Eine Pressereise…
ist zunaechst einmal anstrengend.
Viele Menschen muessen zu bestimmten Uhrzeiten an bestimmten Orten sein. Nur leider essen Menschen manchmal laenger zu Mittag, als im Programm vorgesehen oder sie wollen ploetzlich Wasser trinken, das es noch zu kaufen gilt. Zusaetzlich kommt noch das klassische Kommunikations- und Mentalitaetsproblem hinzu. Nicht, dass die Probleme unueberbrueckbar waeren, aber in sauerstoffarmen Konferenzzimmern kommen sie einem groesser vor, als sie tatsaechlich sind.
Russische Organisatoren fallen durch Planlosigkeit auf, deutsche Teilnehmer durch Noergelei.

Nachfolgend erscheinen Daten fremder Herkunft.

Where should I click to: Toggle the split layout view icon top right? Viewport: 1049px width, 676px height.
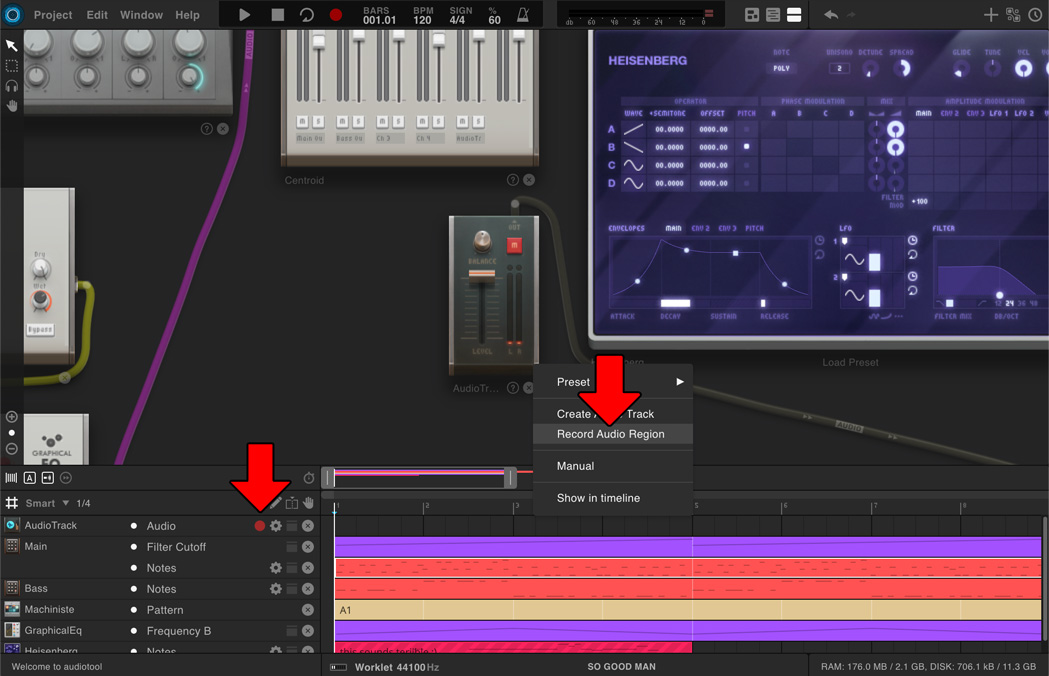point(795,14)
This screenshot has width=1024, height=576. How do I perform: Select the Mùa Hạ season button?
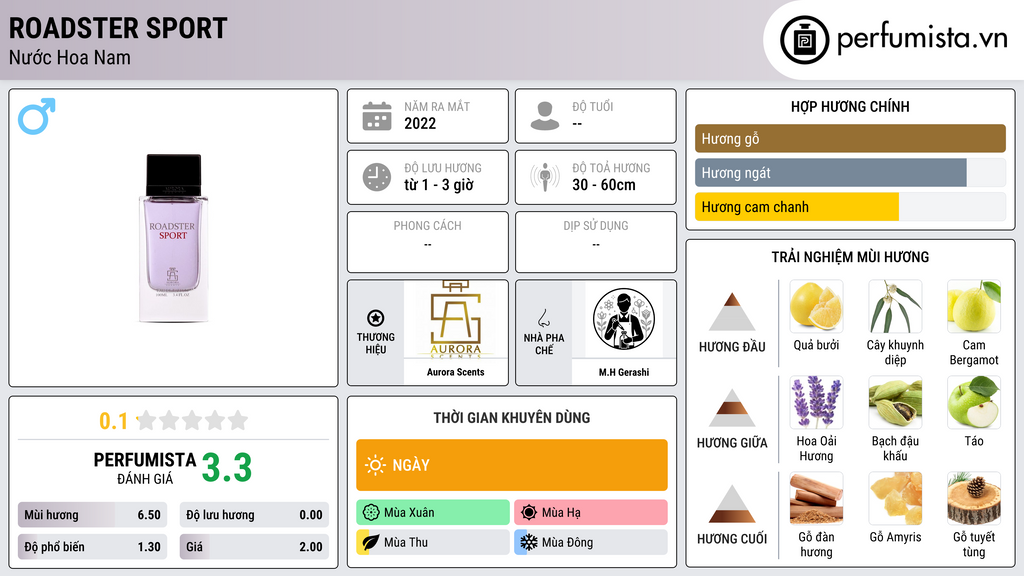pos(591,512)
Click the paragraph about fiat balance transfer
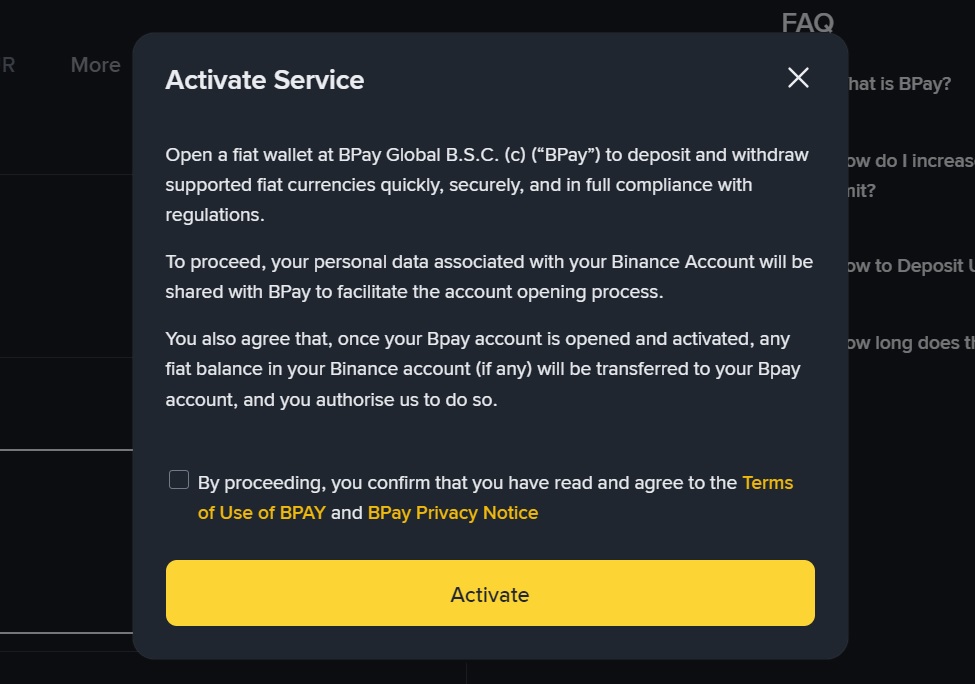The height and width of the screenshot is (684, 975). tap(483, 369)
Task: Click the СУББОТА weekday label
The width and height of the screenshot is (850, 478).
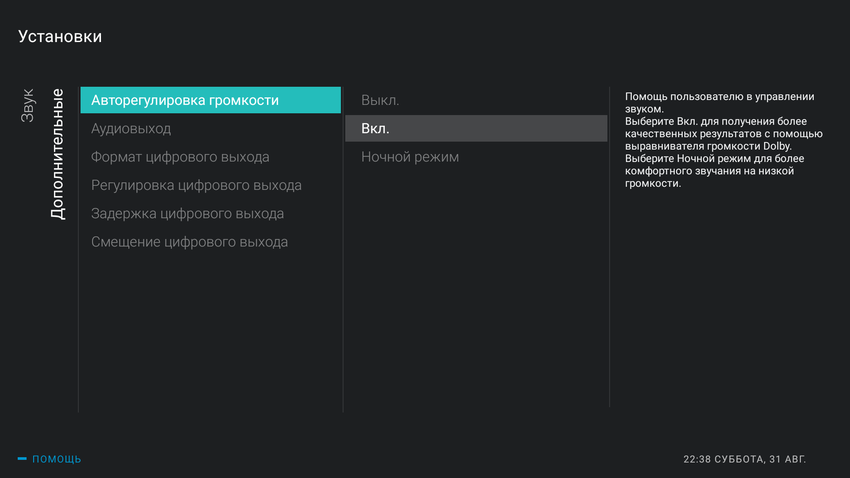Action: pyautogui.click(x=739, y=460)
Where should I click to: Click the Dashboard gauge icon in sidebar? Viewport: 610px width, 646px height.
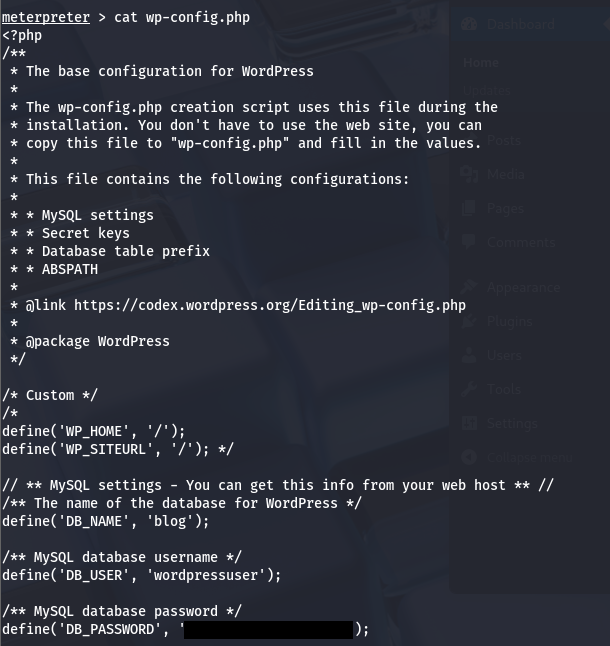tap(470, 25)
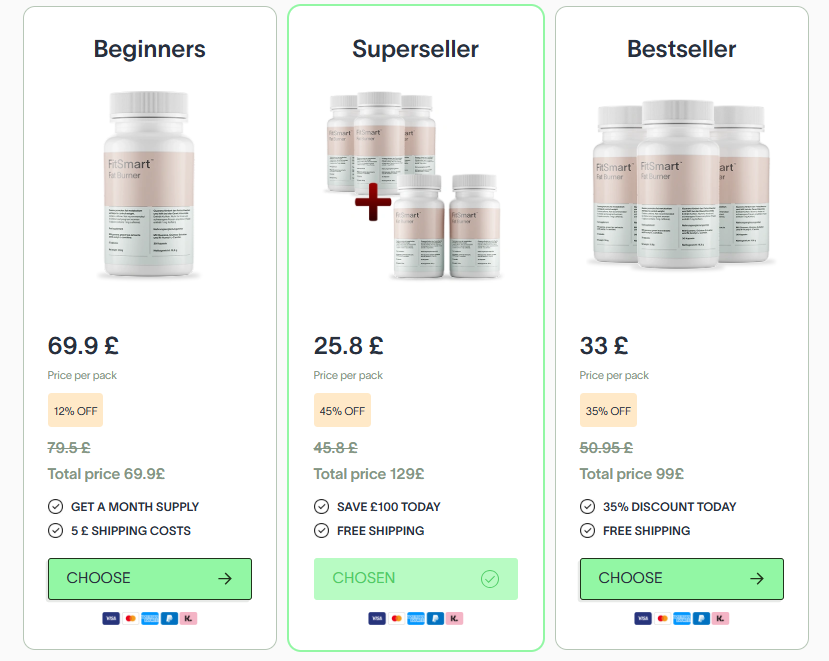Choose the Bestseller package
Image resolution: width=829 pixels, height=661 pixels.
click(x=682, y=579)
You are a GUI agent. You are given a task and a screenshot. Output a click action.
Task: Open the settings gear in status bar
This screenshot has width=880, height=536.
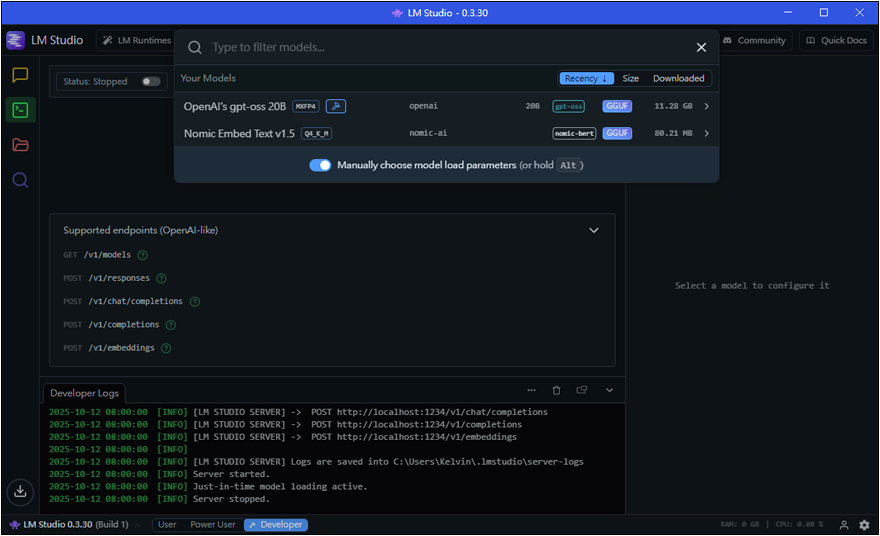pos(864,525)
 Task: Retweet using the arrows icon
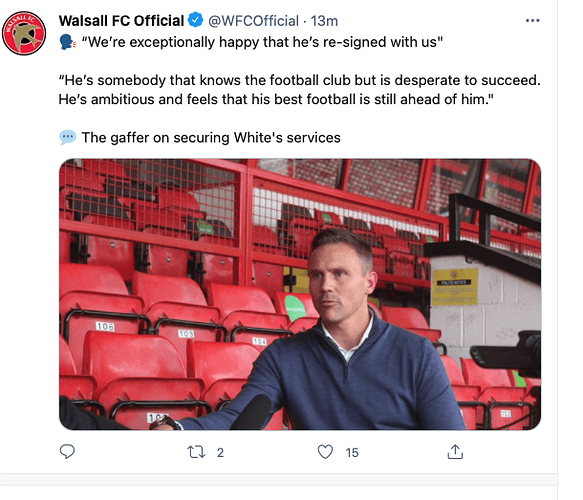196,452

Es werden lange Reden gehalten, aneinander vorbei geredet und mehr Disziplin gefordert. Also alles, wie es das Lehrbuch erklaert und die Vergangenheit lehrt.
Aber die Geschichte des ersten Tages hat ein Happy End. Es erzaehlt von erfolreichen Interviews mit Pfadfindern, Russlanddeutschen Jugendlichen, einer Punk-Band und einem Rap-Duo. Es involviert eine Diskussion am freien Publizistischen Institut an der Lomonossow Universitaet ueber die journalistische Ausbildung in Russland und einen sehr netten Abend in einem Kaukasischen Restaurant.
Ohne Konflikt keine Geschichte.
All diese Themen und noch viele mehr werden in den naechsten Tagen noch ausfuehrlich behandelt. Hier und im Blog der ganzen PNJ-Gruppe. Nur so viel schon mal: Ich habe den ersten jungen Russen getroffen, der sagt: “Natuerlich gehe ich waehlen!”